Turkmenistan should end enforced disappearances: U.N. committee
This article is originally published by Reuters. It highlights the concluding observations on Turkmenistan by the U.N. Committee against Torture. The U.N. document lists reports of poor prisons conditions, torture, sexual violence and rape by prison staff in Turkmen prisons. The report also raises concerns over enforced disappearances, especially of those convicted in relation to an assassination attempt on a former president in 2002. Committee against Torture observations on Turkmenistan are posted here (PDF).
Turkmenistan must renounce torture, a U.N. body said on Wednesday, accusing the country of systematic abuse, including rape and beating in jail, and political disappearances.
“The Committee (against Torture) is seriously concerned at consistent allegations of widespread torture and ill-treatment, including severe beatings, of persons deprived of their liberty, especially at the moment of apprehension and during pretrial detention, mainly in order to extract confessions,” it said.
The body called on President Kurbanguly Berdymukhamedov to make “a public statement affirming unambiguously that torture will not be tolerated”, adding that nobody had been prosecuted for torture, despite widely publicized cases.
Earlier on Wednesday, the ministry said the government was working closely with international human rights bodies and was improving its legal framework, including the prison system.
Turkmenistan reportedly holds 90 people in long-term detention, amounting to enforced disappearance, the panel of 10 independent rights experts said. They were particularly concerned about the whereabouts of people convicted in relation to an assassination attempt on a former president in 2002.
A former foreign minister, Boris Shikhmuradov, and a former ambassador, Batyr Berdiev, disappeared in 2002, committee member Felice Gaer told a news conference and there had been no information about what happened to them.

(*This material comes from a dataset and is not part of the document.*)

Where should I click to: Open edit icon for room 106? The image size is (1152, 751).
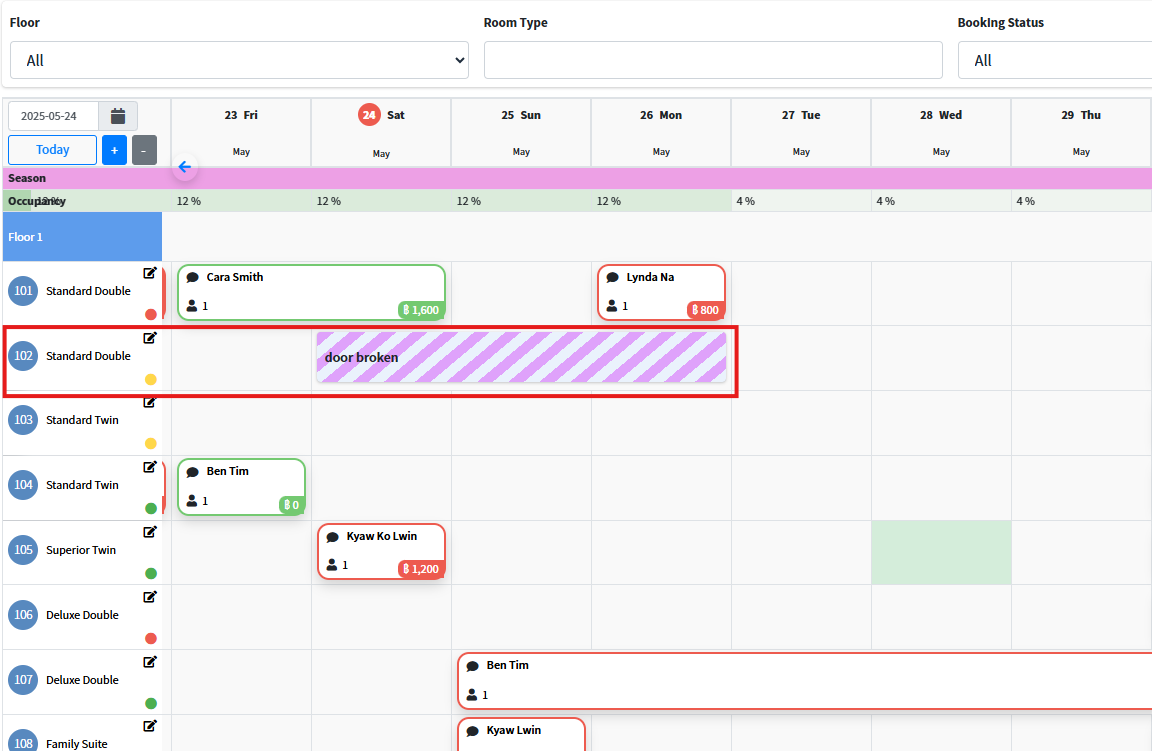coord(150,597)
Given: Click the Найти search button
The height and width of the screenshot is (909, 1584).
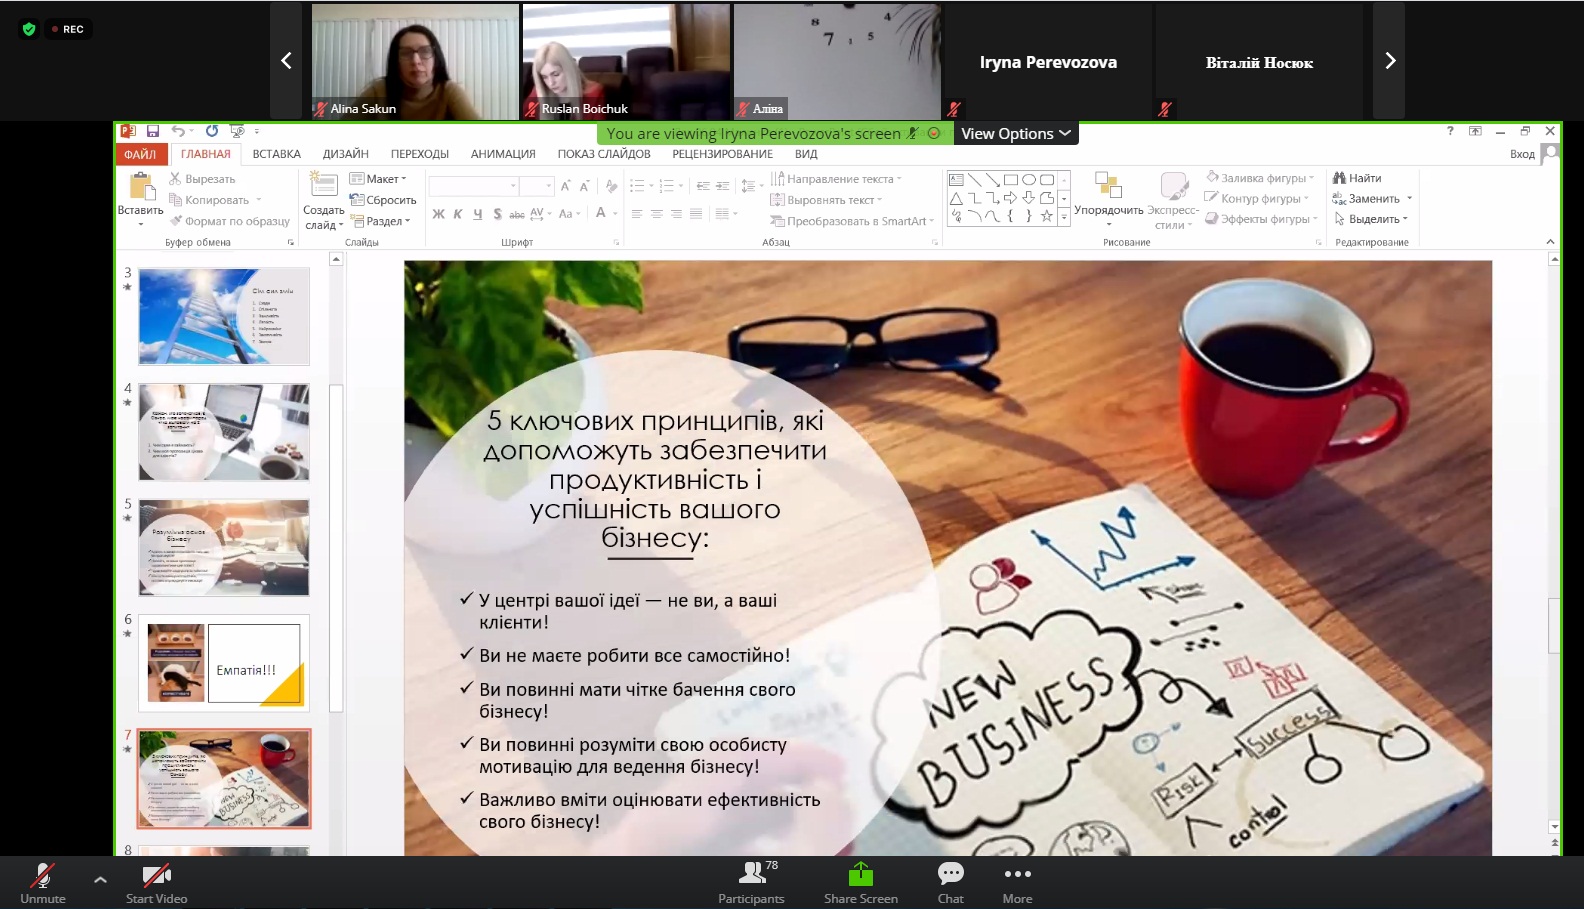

Turkmenistan has failed to investigate the abduction of Atymurad Annamuradov, who was beaten to death in retaliation for the work of his brother, Chary Annamuradov, a journalist. Three other brothers also died in suspicious circumstances, the committee said.
Many prisoners had reportedly died because of conditions at Ovadan-Depe jail, and inmates with infectious diseases were held with healthy prisoners, only getting hospitalized “when they are close to death or through bribing the relevant officials”, the committee said.
Political prisoners were detained in psychiatric hospitals, and there were reports of abuse including sexual violence and rape by prison staff, resulting in several suicides, it said.
Turkmenistan does not allow independent organizations such as the Red Cross to monitor detention facilities, nor does it allow U.N. rights experts to investigate in the country.
The Foreign Ministry said diplomats from Europe, the United States, the OSCE and the United Nations visited a juvenile correctional facility on Tuesday.